I have to say I do miss Oconomowoc Mike.


----------



## Big Shoe (Jun 16, 2008)

slowsol said:


> No, but I've been wanting to get a Fitbit. What kind did you get?











The wife has had a fit bit and this one I have is from Humana it says G1.0

The tells me how many steps how many calories I burn and how many miles I walk plus the time. 

I never used to put it on first thing in the morning. But the last two days I popped it on right when I get out of bed and I walk about 800 steps before he even get ready for work.


----------



## Big Shoe (Jun 16, 2008)

I see I have 11350. I'm going to one more job for about the next hour that should stack up a little bit more.


----------



## JR Shepstone (Jul 14, 2011)

I downloaded an app to phone called Steps. 

I used it one day so far, but it kills the battery running in the background. 

For the time I had it on, I think I did something like 2,000 in an hour and a half.


----------



## Tinstaafl (Jan 6, 2008)

Big Shoe said:


> The tells me how many steps how many calories I burn and how many miles I walk plus the time.


Well, the time is probably reasonably accurate. The only way it could tell how far you walked is with a measured pace, and how many calories you burn depends on whether you're hoisting 5/8" drywall at the time. :laughing:


----------



## Big Shoe (Jun 16, 2008)

Tinstaafl said:


> Well, the time is probably reasonably accurate.
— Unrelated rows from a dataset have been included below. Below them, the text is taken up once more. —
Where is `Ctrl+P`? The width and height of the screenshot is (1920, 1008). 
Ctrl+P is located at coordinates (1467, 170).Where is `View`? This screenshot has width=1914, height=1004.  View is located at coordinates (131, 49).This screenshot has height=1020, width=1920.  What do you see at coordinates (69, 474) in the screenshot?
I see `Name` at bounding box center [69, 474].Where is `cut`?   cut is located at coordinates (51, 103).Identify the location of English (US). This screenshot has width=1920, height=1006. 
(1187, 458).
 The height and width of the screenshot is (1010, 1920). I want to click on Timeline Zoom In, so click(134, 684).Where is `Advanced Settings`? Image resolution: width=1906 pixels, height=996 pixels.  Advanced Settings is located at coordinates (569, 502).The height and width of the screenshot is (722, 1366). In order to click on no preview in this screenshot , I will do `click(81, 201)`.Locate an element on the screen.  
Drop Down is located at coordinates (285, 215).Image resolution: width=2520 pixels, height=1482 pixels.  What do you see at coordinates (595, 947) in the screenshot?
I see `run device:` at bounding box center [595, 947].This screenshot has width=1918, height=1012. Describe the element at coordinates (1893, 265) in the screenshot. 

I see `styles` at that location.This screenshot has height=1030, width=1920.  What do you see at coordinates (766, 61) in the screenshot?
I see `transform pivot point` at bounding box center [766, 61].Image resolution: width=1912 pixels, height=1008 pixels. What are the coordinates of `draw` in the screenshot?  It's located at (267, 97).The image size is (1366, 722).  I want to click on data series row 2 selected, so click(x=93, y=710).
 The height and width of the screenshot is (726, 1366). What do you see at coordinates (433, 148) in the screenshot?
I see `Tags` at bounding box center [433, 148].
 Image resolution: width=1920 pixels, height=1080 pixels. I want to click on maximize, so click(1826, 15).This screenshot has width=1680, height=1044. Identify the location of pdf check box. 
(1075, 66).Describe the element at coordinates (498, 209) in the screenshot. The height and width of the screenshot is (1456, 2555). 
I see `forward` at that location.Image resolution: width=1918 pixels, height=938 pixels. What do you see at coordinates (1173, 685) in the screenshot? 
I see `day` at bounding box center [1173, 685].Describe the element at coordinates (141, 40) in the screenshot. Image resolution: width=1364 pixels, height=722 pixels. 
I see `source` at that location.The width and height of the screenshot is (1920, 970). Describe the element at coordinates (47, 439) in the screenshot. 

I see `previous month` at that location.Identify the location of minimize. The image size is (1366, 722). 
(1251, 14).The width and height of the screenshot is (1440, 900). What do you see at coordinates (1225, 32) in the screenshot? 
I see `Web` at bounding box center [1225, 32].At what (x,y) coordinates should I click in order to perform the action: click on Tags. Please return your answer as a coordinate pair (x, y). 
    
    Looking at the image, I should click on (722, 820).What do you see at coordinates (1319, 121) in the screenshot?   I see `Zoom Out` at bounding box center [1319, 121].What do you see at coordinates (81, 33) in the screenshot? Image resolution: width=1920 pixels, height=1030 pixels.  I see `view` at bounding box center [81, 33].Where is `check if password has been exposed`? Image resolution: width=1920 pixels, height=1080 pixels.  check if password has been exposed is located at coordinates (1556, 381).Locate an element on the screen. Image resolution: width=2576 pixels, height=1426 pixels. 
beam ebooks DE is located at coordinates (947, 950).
The only way it could tell how far you walked is with a measured pace, and how many calories you burn depends on whether you're hoisting 5/8" drywall at the time. :laughing:


True.........:whistling.............Still learning what you can do with these things.


----------



## 402joel (Sep 1, 2011)

I've got the app on my phone and average 9,681 steps a day

Thought it was broke at first


----------



## Big Shoe (Jun 16, 2008)

I just think it's neat to see how much you walk/step (Tin) on a daily basis. I still managed 10,000+ yesterday in spite of a lot of driving around.


----------



## mstrat (Jul 10, 2013)

Yep, I've got the Fitbit One and do enjoy seeing the steps and stairs climbed in a day...it's hit or miss whether it counts steps up a ladder, but the rest of it seems accurate. Had some 20,000 days, but most end up in the 8-13,000 range. Interesting for sure!


----------



## Tinstaafl (Jan 6, 2008)

Big Shoe said:


> I just think it's neat to see how much you walk/step (Tin) on a daily basis.


Oh yeah, I know. I tried one out a few years back and had fun with it for a while. :thumbsup:


----------